Depois que Griffith provou, com Nascimento de uma nação e Intolerância que o cinema era diferente do teatro, a cena das escadarias de Odessa em O Encouraçado Potemkin, de Eisenstein, foi um momento de afirmação, uma espécie de declaração de independência das outras artes, ao mesmo tempo em que delas extraiu todas as riquezas possíveis, desde os motivos condutores wagnerianos até a força da imagem fixa da pintura e da fotografia. Esse filme é um marco e um ponto de partida, uma revelação das possibilidades de uma então nova arte. Ali estão, na mencionada cena, a opressão, o autoritarismo, a revolta e a dor da perda do filho, tudo sintetizado de forma perfeita e até hoje lembrado em vários filmes - entre eles, a bela fantasia sobre o combate a corrupção erguida por Brian De Palma em Os intocáveis, na qual tal sequência é homenageada pelo cinema norte-americano de ação.
O cinema já estava estruturado e visto como uma expressão cultural indispensável para a compreensão da realidade quando Chaplin, em Tempos modernos, mostrou o ser humano transformado em objeto, uma peça em determinada engrenagem, incapaz de deter os movimentos a ele impostos, numa sequência em que a máquina se impõe como o valor maior. A passagem do tempo e o surgimento de uma época em que certas regras seriam abandonadas e novos valores impostos é o tema da sequência da morte do oficial francês em A grande ilusão, de Renoir. A flor arrancada do caule pelo oficial alemão representa o encerramento de um ciclo: a aristocracia retirada do palco da história. Duas décadas mais tarde, Wajda, em Cinzas e diamantes, na cena em que os fogos de artifício iluminam o encontro simbólico entre pai e filho, sintetizou o drama de uma geração colocada num mundo de violência e dividido de forma irreparável.
Mas o cinema também abriu espaço para a alegria e a esperança. Em Cantando na chuva, Donen e Kelly - o segundo também intérprete e coreógrafo - criaram a mais estimulante e contagiante cena no momento em que a irreverência quase infantil se concretiza diante do policial, numa fase em que a América enfrentava o problema do macartismo.

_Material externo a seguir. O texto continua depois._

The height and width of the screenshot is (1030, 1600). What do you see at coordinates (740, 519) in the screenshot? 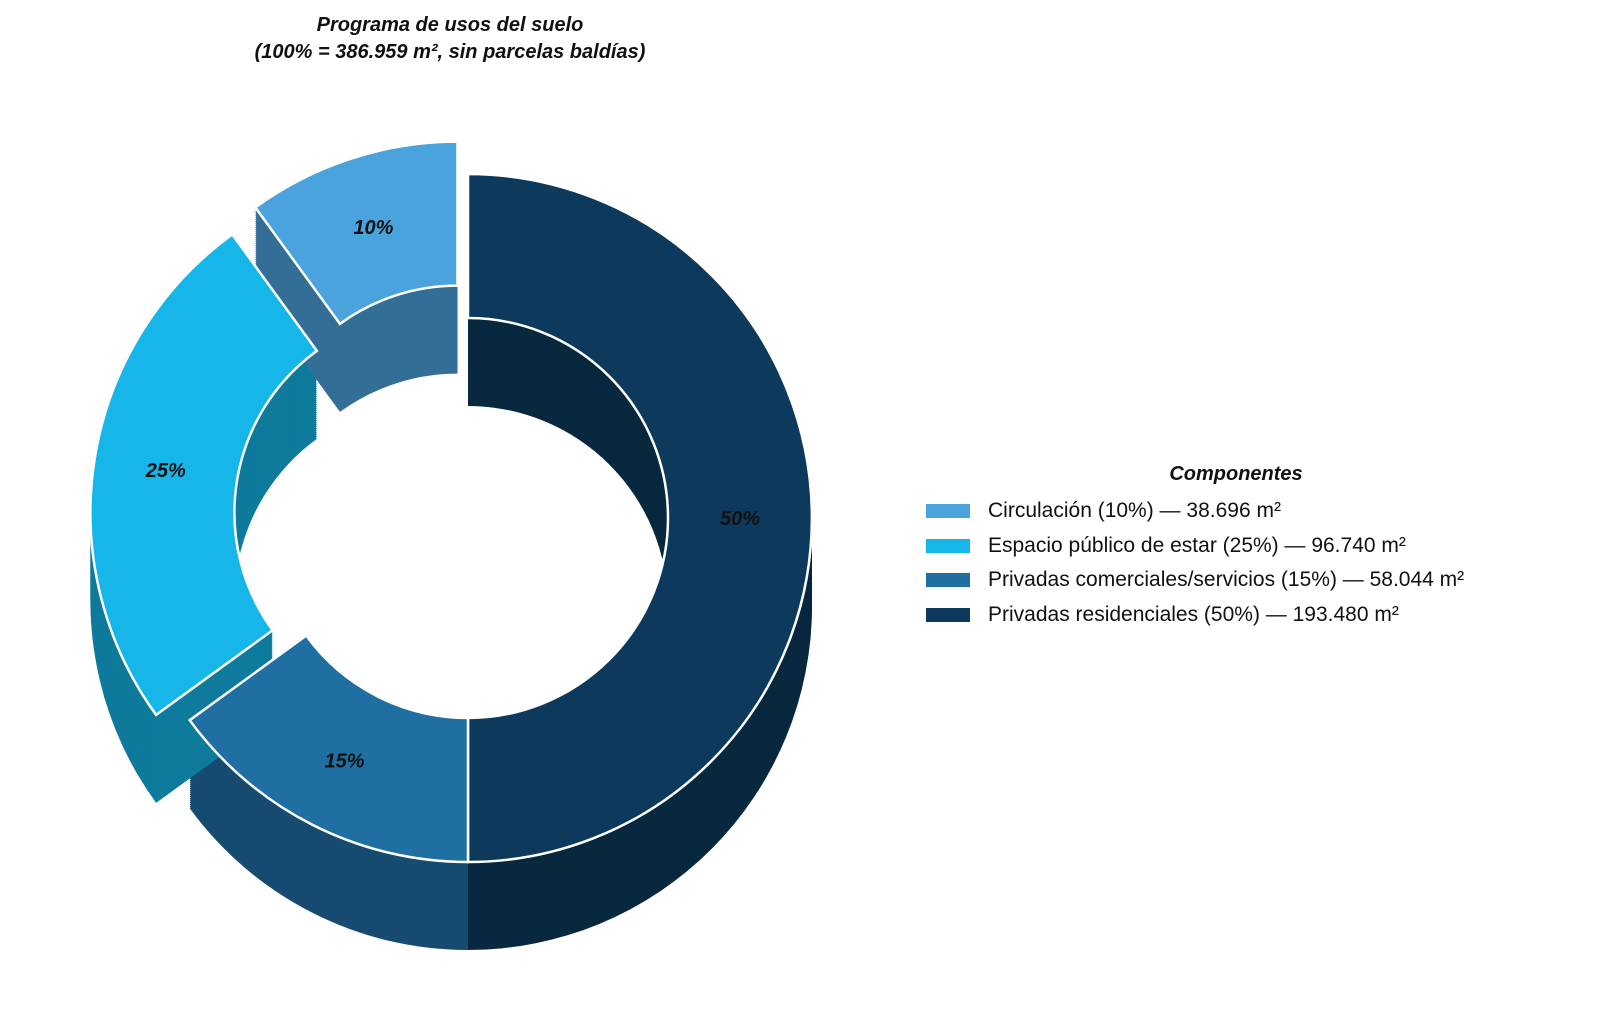
I see `data-label: 50%` at bounding box center [740, 519].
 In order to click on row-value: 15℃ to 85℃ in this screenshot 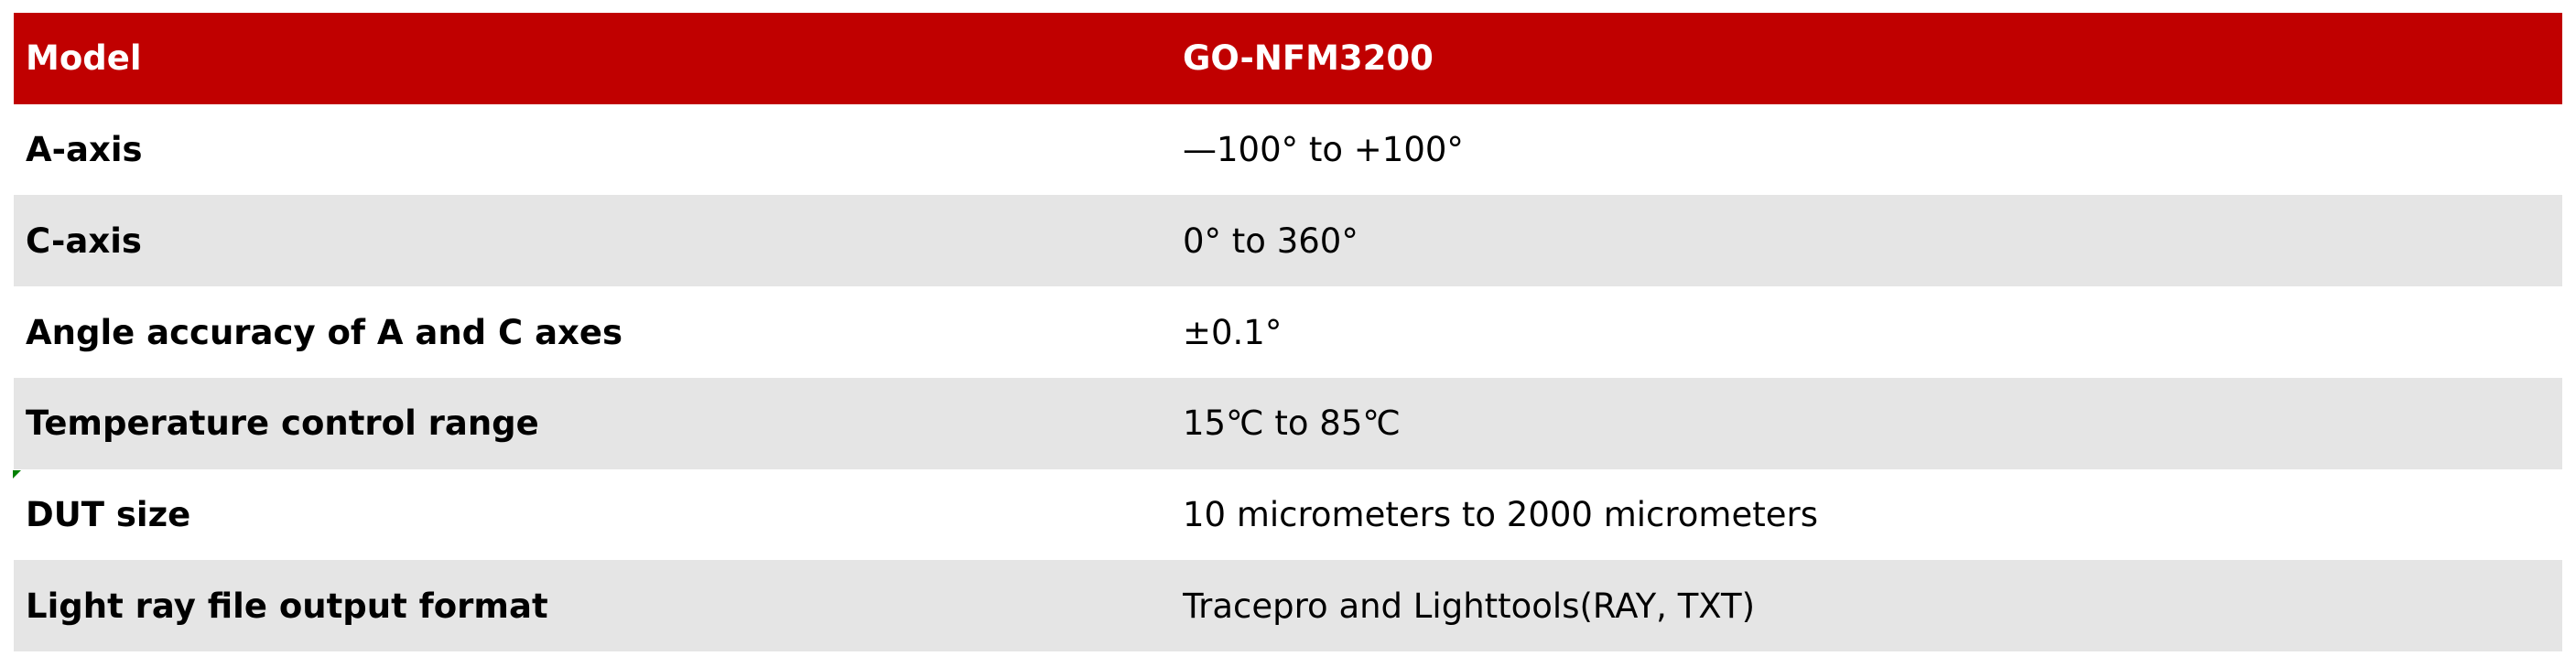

A cena do assassinato no chuveiro em Psicose, de Hitchcock, é um trecho no qual, com a cumplicidade do compositor Bernard Herrmann, movido por sugestões de Bela Bartok, e o editor George Tomasini, lembrando que o caminho aberto por Griffith e Eisenstein é sempre uma referência, o cineasta resumiu em imagens insuperáveis a agressividade humana. O momento da ressurreição de Lázaro em A maior história de todos os tempos, de Stevens, é uma vigorosa demonstração do poder de sugestão do cinema. E, certamente, o encontro de Bach e Michelangelo, em outro momento de ressurgimento, em Gritos e sussurros, de Ingmar Bergman, é uma cena em que a expressividade do cinema se manifesta de forma a revelar de maneira definitiva o vigor da imagem, a Pietà moderna esculpida com o intuito de mostrar a resistência do humanismo.